Here’s my latest post on eConsultancy:
The importance of thought leadership in marketing and PR is certainly nothing new. But I’m constantly amazed how many brands get it totally wrong!
In an increasingly digitally driven world, thought leadership continues to be an excellent way to reach out to key decision makers, but it’s not as easy as you might think.
The truth is that developing good thought leadership is hard. Why? Because to make it work you have to go beyond simply relaying intelligent anecdotes, you have to stop selling to your audience and convey the expertise that you have or that resides in your organisation.
You have to build industry thought leaders. However, if done correctly, thought leadership is one of the best ways of engaging with your audience. It gets them talking with you on topics they feel passionate about, bringing a multitude of other benefits.
So what’s the secret?
Thought leadership 101
To answer this question we have to take a step back and face the truth. Companies that look to use thought leadership set out with clear goals, to sell products or services and generate leads.
So whatever else it does, thought leadership needs to effectively drive this desired action. Now I’m never going try and persuade you that the best thought leadership isn’t trying to sell anything – we are all in business after all and need to be ‘hitting the numbers’.
But, if your thought leadership is going to be successful you have to devote the vast majority of your content to the thinking, not the selling.
The second and probably most important thing you have to get before embarking on a thought leadership campaign is management buy-in.
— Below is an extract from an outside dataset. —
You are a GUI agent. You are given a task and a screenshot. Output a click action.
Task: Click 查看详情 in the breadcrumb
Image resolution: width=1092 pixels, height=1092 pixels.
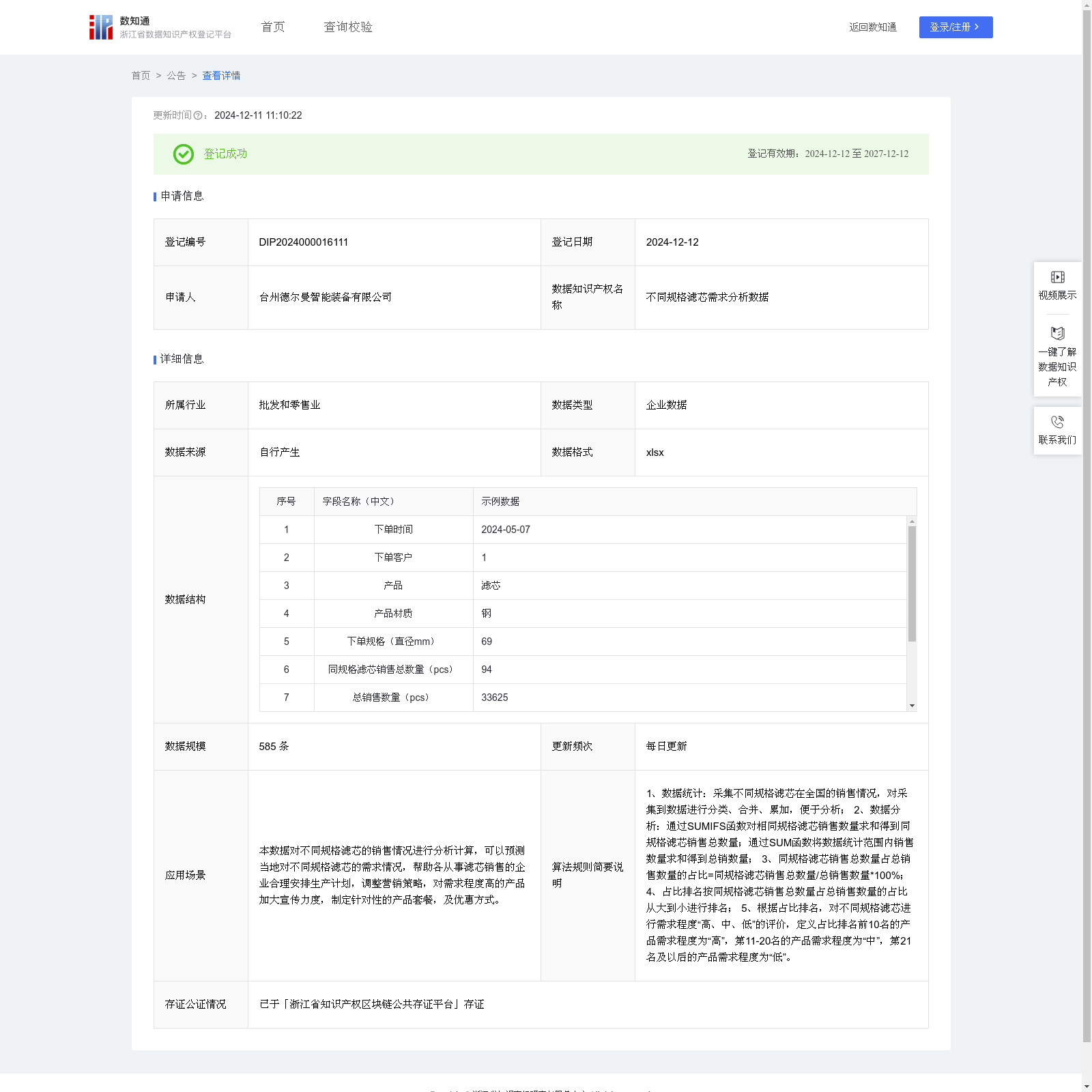pyautogui.click(x=221, y=76)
To do this you have to be crystal clear about why you are doing thought leadership in the first place.
When selling thought leadership to your CEO, CFO or even CMO, forget about the soft benefits like ‘market buzz’, ‘enhanced reputation’ and ‘speaking opportunities’ and focus instead on that universal language: money. And make sure you have a few real-life examples to back you up.
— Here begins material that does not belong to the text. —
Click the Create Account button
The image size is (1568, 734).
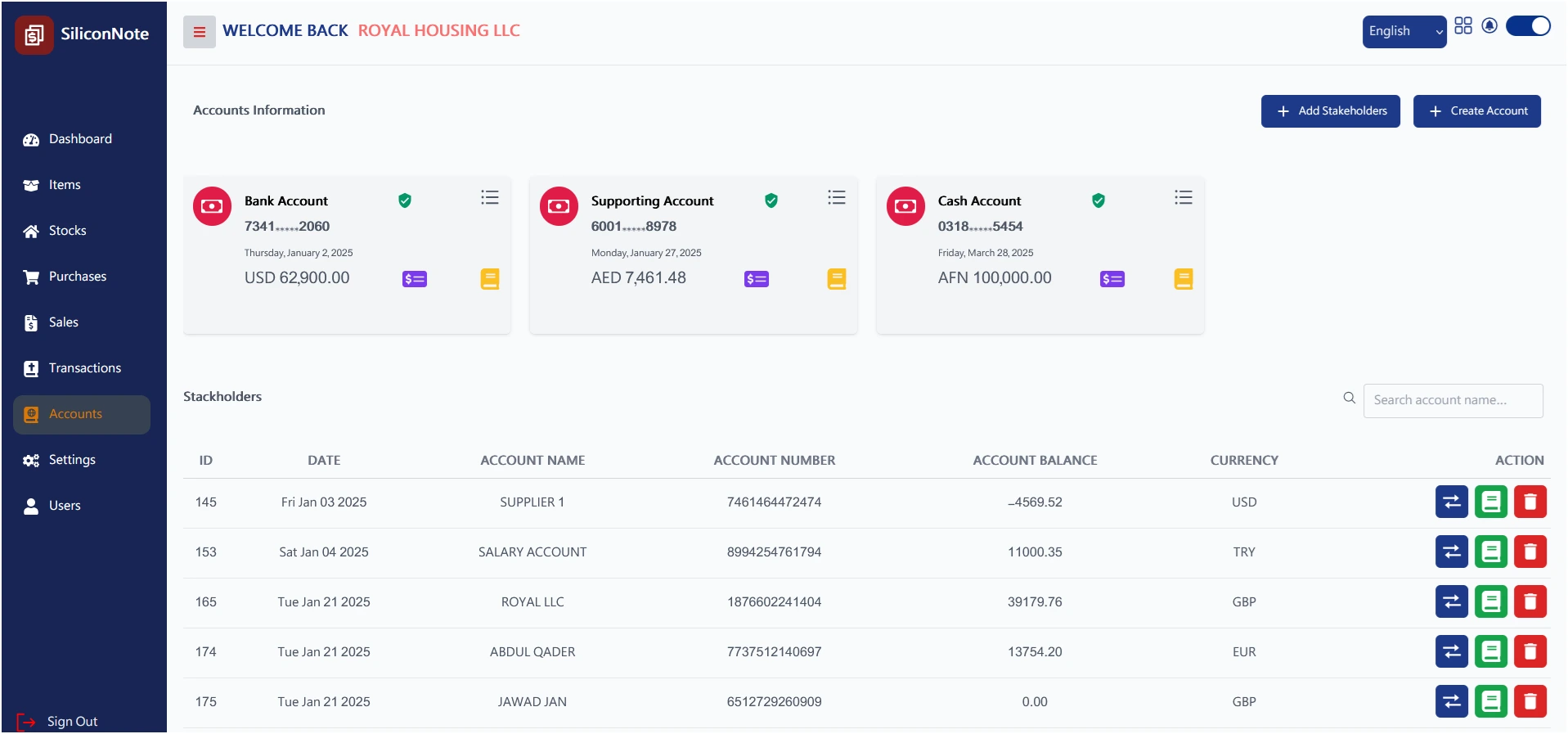pyautogui.click(x=1476, y=111)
Pick companies similar to yours that you know have increased revenue due to more active thought leadership activity and take along a few stats if you can.
Looking for inspiration
Focusing on how other companies go about doing thought leadership isn’t just useful when speaking to the board; it’s good practice for developing your strategy too.
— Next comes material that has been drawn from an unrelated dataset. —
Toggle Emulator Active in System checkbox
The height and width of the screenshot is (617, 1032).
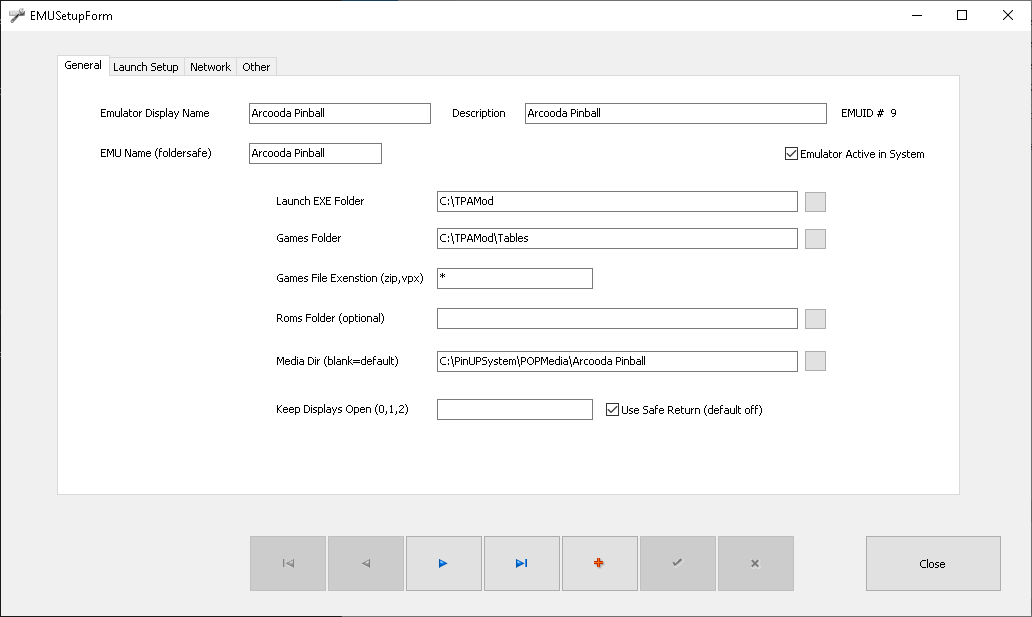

Take a company like Cisco, for example. Its website is filled with ‘conversation, conversation, conversation’. Ditto Intel. The Intel developer forum is particularly good at promoting, facilitating and conveying clever thinking. But be warned, it can go the other way too.
Look at T-systems; a well-designed and clean platform with thought provoking headlines, but it very quickly goes straight into selling mode and you lose interest.
So, decide which companies you would like to emulate. Who in your sector does it best and how can you add your own unique twist to what they are doing?
The key to great thought leadership?
I’ve heard it called the ‘Pareto’ rule, but I think it’s just common sense: good insight and observation that’s communicated well and is relevant to your audience.
This will get your readers interested in your brand and what you have to offer. It’s all about what you say to your audience, the value you can add and building trust and respect. Do all that and you’ll quickly see the ROI.